A Systems Approach to Resolving OR Conflict - operating room

AORN Journal, March, 1999 by Tess Pape

Conflict is an inevitable part of today's health care environment. Close teamwork, rapid decisions, and confined quarters all are factors that set the stage for conflict in the OR. In addition--because the OR does not operate in a vacuum--conflict can occur if good relationships are not maintained between the OR and other hospital departments.

Ignored conflict can lead to mistakes as individuals lose their ability to communicate effectively. When conflict between other departments and the OR continues, employees may withhold information, be slow to deliver patient care supplies, or not respond effectively when needed. If not addressed, conflict can escalate, prevent progress, and reduce productivity. Consequently, as coordination of efforts within the OR decrease, patient care is jeopardized, and both patients and personnel become dissatisfied.

Many of these conflicts, however, are manageable when issues are clearly defined and effectively articulated.(1) Resolutions to organizational conflict can be constructive or destructive, depending on the approach.(2) A team-oriented systems approach can be a constructive way to resolve conflict within health care institutions and improve outcomes--an important concern in today's health care market.

WHEN CONFLICT OCCURS

Due to the fast-paced, highly technical nature of OR work, stress and its resulting conflict are common. Conflict occurs when actual or perceived differences exist or when there is a lack of clarity between two or more parties regarding task accomplishment, ideas, interests, or values.(3) The way organizations resolve conflict often reflects their ability to balance concerns about relationships (eg, among OR team members and other departments) with concerns about outcomes (eg, patient safety).(4)

REACTIONS TO CONFLICT

The initial reaction to conflict often is influenced by emotion rather than intellect.(5) Identifying the exact cause, therefore, may solve the real problem but do little to resolve the perceived problem.(6) For example, M. Jones, RN, became angry when there were no large suction canisters ready for the next procedure. Without knowing all the facts, she blamed the authorized purchaser (AP). The actual cause of the problem was related to a recent increase in the canisters' cost, which led the hospital to investigate other vendors. In the meantime, M. Jones was unaware that provisions were in place to use a different suction device, and she felt frustrated with the AP because the canisters were unavailable. Had she been aware of the actual cause of the problem (ie, canister cost and the decision to change vendors), she would not have become angry about the perceived problem (ie, lack of effort by the AP).
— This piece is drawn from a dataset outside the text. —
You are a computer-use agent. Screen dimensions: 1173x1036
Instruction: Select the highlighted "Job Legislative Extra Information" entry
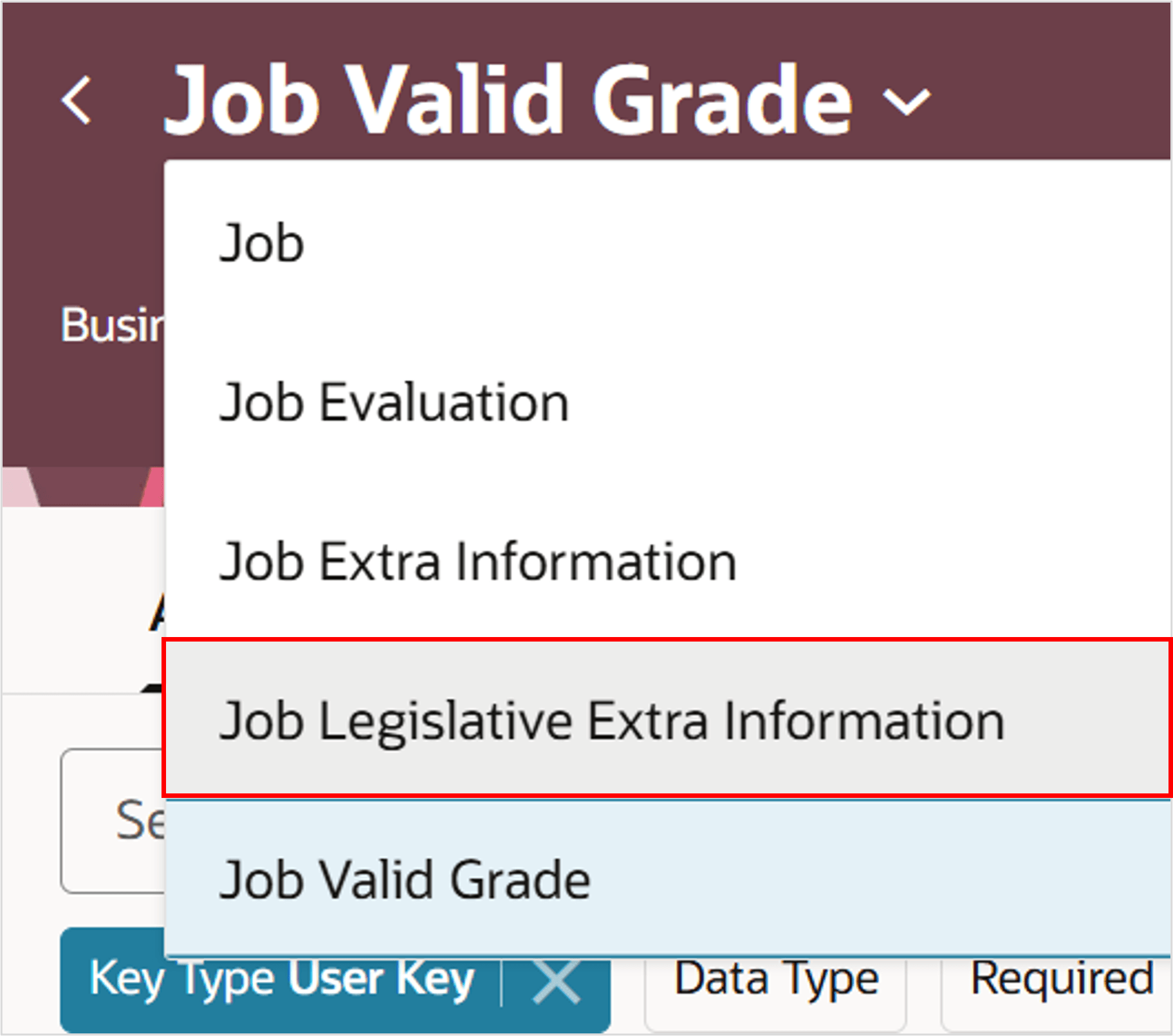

Overt or covert reactions. Expressed behavior can be either overt or covert. Overt action initially may take the form of aggression, competition, or arguments. Covert action may be reflected in scapegoating or blaming, avoidance, or apathy.(7) These less extreme reactions may result in a person's retreat from the individual involved in the conflict, stress-related illnesses, absences from work, or--as in M. Jones' case--anger toward oneself or others.

Severe reactions. Many nurses have difficulty handling conflict and the emotions it creates.(8) In a more severe response to conflict, a nurse may withdraw, leave his or her job, change shifts or assigned areas, or eventually leave nursing. This reaction reflects either the nurse's lack of concern for the outcome or an avoidance of hostility and the stress it brings.(9)

TEACHING CONFLICT RESOLUTION

As interdependence and coordination of efforts among groups increase, so does the potential for conflict.(10) For example, coordination of many functions is necessary between the radiology department and the OR. Any problems with scheduling personnel or equipment have the potential to cause friction. Yet, limitations exist when circumstances prevent problems from being understood (Table 1). At these times, education about conflict resolution techniques, coupled with group autonomy, is vital.

Table 1

LIMITATIONS ON CONFLICT RESOLUTION

When there is a lack of understanding of the real nature of the problem.

When it is difficult to determine how to proceed.

When bureaucratic rules exist for dealing with the other side.

When there is a lack of knowledge regarding how to supervise resolution.

When there are no plans to educate personnel about conflict management.

NOTE

(1.) C A Maher, "A systems approach to managing conflict in orthopaedic nursing," Orthopaedic Nursing 10 (May/June 199]) 35-44.

IMPORTANCE OF COLLABORATION

Collaboration is the most effective method of conflict resolution, and it results in a mutual commitment to chosen solutions.(11) Collaboration involves health care personnel taking an open, insightful look at the issues and available resolutions.(12) It encourages a win-win situation because all parties work together to find mutually satisfying solutions. Such cooperative agreement brings participants closer and teaches employees that working together can help them achieve personal and departmental goals. Furthermore, through collaboration, employees reduce stress and improve interpersonal communications.